Township in Pennsylvania, US

Bell Township is a township in Clearfield County, Pennsylvania, United States. The population was 686 at the 2020 census.

== Geography ==
Bell Township is located in western Clearfield County and is bordered on the west by Jefferson and Indiana counties. The borough of Mahaffey is in the southeastern part of the township but is a separate municipality. According to the United States Census Bureau, the township has a total area of 147.4 sqkm, of which 146.8 sqkm is land and 0.6 sqkm, or 0.43%, is water. The West Branch Susquehanna River crosses the southern part of the township from southwest to east, passing through Mahaffey. Chest Creek enters the West Branch from the south at Mahaffey.

== Communities ==
- Bethlehem
- Clover Run
- McGees Mills (McGees Mills Covered Bridge)
- Middleton
- Newtonburg
- Ostend
- Ridge
- Rowles

== Demographics ==

As of the census of 2000, there were 825 people, 315 households, and 233 families residing in the township. The population density was 14.5 people per square mile (5.6/km^{2}). There were 452 housing units at an average density of 8.0/sq mi (3.1/km^{2}). The racial makeup of the township was 99.03% White, 0.24% Native American, 0.12% Asian, 0.12% from other races, and 0.48% from two or more races. Hispanic or Latino of any race were 0.24% of the population.

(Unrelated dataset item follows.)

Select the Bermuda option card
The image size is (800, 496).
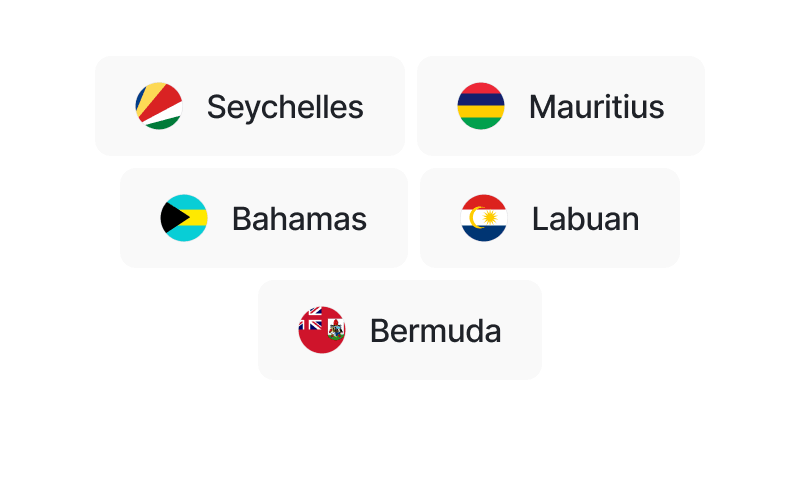[400, 330]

There were 315 households, out of which 32.7% had children under the age of 18 living with them, 64.8% were married couples living together, 4.8% had a female householder with no husband present, and 26.0% were non-families. 24.1% of all households were made up of individuals, and 12.1% had someone living alone who was 65 years of age or older. The average household size was 2.62 and the average family size was 3.08.

In the township the population was spread out, with 24.1% under the age of 18, 7.3% from 18 to 24, 26.8% from 25 to 44, 24.7% from 45 to 64, and 17.1% who were 65 years of age or older. The median age was 39 years. For every 100 females, there were 101.7 males. For every 100 females age 18 and over, there were 96.9 males.

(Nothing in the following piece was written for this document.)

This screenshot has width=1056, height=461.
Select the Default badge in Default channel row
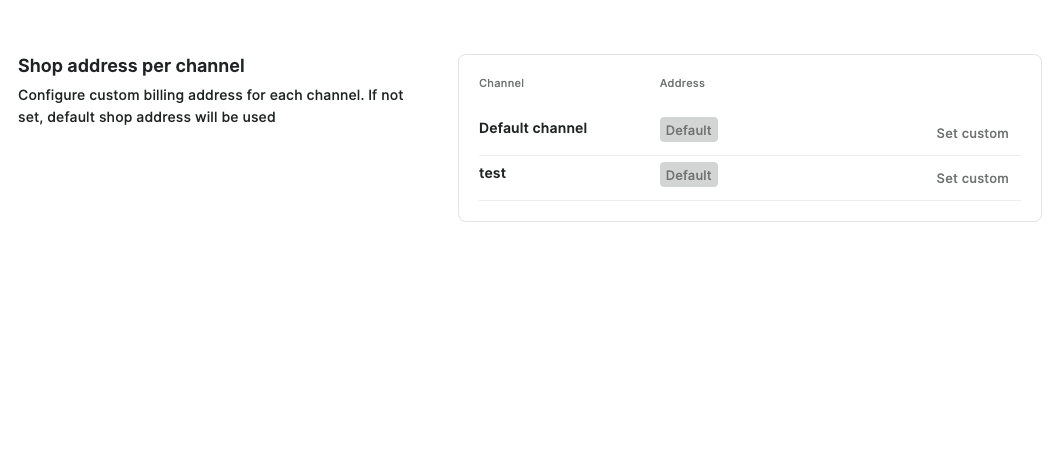[688, 130]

The median income for a household in the township was US$24,779, and the median income for a family was $32,768. Males had a median income of $26,389 versus $20,694 for females. The per capita income for the township was $12,090. About 11.9% of families and 17.3% of the population were below the poverty line, including 22.6% of those under age 18 and 9.2% of those age 65 or over.

Historical population
| Census | Pop. | Note | %± |
| 1970 | 601 |  | — |
| 1980 | 889 |  | 47.9% |
| 1990 | 925 |  | 4.0% |
| 2000 | 825 |  | −10.8% |
| 2010 | 760 |  | −7.9% |
| 2020 | 686 |  | −9.7% |
| 2022 (est.) | 674 |  | −1.7% |
U.S. Decennial Census

== Education ==
Bell Township is located within the Purchase Line School District.